• _Excerpt to read_
The fine art auction market can act as a temperature measure for how high net worth and ultra-HNW people feel about the state of the economy and their own finances. Growth of online art auctions has increased rapidly this year because of the pandemic.
Online art auctions will play a larger part of the overall market in future even after the disruption caused by the COVID-19 pandemic ends, Citi Private Bank predicts.
The virus has upended in-person auctions, accelerating the use of web-based auctions and online viewing platforms.
As reported here in September, a study of the global art market showed that while sales in the first half of this year sank because of the disruption, online sales helped alleviate some of the pain.
Online sales of art and collectables were $4.82 billion in 2019, or just 7.5 per cent of global art sales, with expected growth rates only in the single digits, Citi Private Bank said in a commentary on the state of the art market.
“That buyers have shown a willingness to bid millions or tens of millions of dollars online is a significant development. The strength of buying interest - despite the intense uncertainty of the pandemic and a deep economic downturn - is also encouraging,” the private bank said in its report, The Global Art Market and COVID-19.
“Even when in-person auctions return in full, we feel that online sales are here to stay and will continue to play a growing role in the art market. Overall, the growth of online channels provides greater accessibility and convenience for collectors and others,” it said.
“Throughout the ages, great artists have tended to push the boundaries, challenging themselves, their audiences, and the conventions of their medium. The market for art, by contrast, has historically tended to evolve somewhat less rapidly. Indeed, it is an understatement to say the art industry has been slower than many others to embrace digital technology,” it continued. "Still, there is nothing quite like a crisis as a catalyst for change. When COVID-19 hit last spring, galleries around the world were forced to close their doors; international art fairs were postponed or quickly went virtual, while major auctions were delayed. The art market’s response to these unprecedented restrictions was to embrace technology and the virtual world at long last,” it said.

• _Excerpted data_

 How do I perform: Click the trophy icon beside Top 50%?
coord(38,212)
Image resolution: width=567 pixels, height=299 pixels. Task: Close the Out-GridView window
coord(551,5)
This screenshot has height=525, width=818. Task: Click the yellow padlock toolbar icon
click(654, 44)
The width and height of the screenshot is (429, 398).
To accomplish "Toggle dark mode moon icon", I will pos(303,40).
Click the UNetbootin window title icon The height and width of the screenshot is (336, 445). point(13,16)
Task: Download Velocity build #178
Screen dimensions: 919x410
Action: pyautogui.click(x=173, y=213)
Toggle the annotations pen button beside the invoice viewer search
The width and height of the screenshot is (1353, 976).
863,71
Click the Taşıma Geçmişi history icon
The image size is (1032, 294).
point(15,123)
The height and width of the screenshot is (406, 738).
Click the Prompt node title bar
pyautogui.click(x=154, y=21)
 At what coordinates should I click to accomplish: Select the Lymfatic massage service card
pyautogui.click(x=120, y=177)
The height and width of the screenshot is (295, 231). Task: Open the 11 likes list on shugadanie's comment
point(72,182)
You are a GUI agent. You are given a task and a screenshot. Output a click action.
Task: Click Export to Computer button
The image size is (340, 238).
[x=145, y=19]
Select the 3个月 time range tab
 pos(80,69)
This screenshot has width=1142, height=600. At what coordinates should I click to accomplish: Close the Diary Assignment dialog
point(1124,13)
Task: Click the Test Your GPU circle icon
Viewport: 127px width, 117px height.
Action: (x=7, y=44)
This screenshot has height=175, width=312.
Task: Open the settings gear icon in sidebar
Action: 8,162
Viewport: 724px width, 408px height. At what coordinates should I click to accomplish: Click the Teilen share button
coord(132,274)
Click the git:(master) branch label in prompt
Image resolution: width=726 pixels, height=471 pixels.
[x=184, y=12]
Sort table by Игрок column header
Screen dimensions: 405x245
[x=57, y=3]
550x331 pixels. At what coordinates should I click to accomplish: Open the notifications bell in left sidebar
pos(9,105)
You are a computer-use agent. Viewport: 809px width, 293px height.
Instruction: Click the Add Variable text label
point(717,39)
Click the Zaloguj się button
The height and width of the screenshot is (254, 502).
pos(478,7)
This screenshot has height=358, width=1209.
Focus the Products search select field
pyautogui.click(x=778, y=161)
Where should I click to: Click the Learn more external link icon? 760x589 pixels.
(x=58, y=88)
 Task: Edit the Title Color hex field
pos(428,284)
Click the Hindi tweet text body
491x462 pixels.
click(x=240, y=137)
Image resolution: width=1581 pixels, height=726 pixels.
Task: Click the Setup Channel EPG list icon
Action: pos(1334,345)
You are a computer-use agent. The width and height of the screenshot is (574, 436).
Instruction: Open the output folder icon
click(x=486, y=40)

• _Instructions for the task_
Reproduce the portion of the article on online art auctions starting at "The fine art" and ending at "of the pain.".

• _Output of the exercise_
The fine art auction market can act as a temperature measure for how high net worth and ultra-HNW people feel about the state of the economy and their own finances. Growth of online art auctions has increased rapidly this year because of the pandemic.
Online art auctions will play a larger part of the overall market in future even after the disruption caused by the COVID-19 pandemic ends, Citi Private Bank predicts.
The virus has upended in-person auctions, accelerating the use of web-based auctions and online viewing platforms.
As reported here in September, a study of the global art market showed that while sales in the first half of this year sank because of the disruption, online sales helped alleviate some of the pain.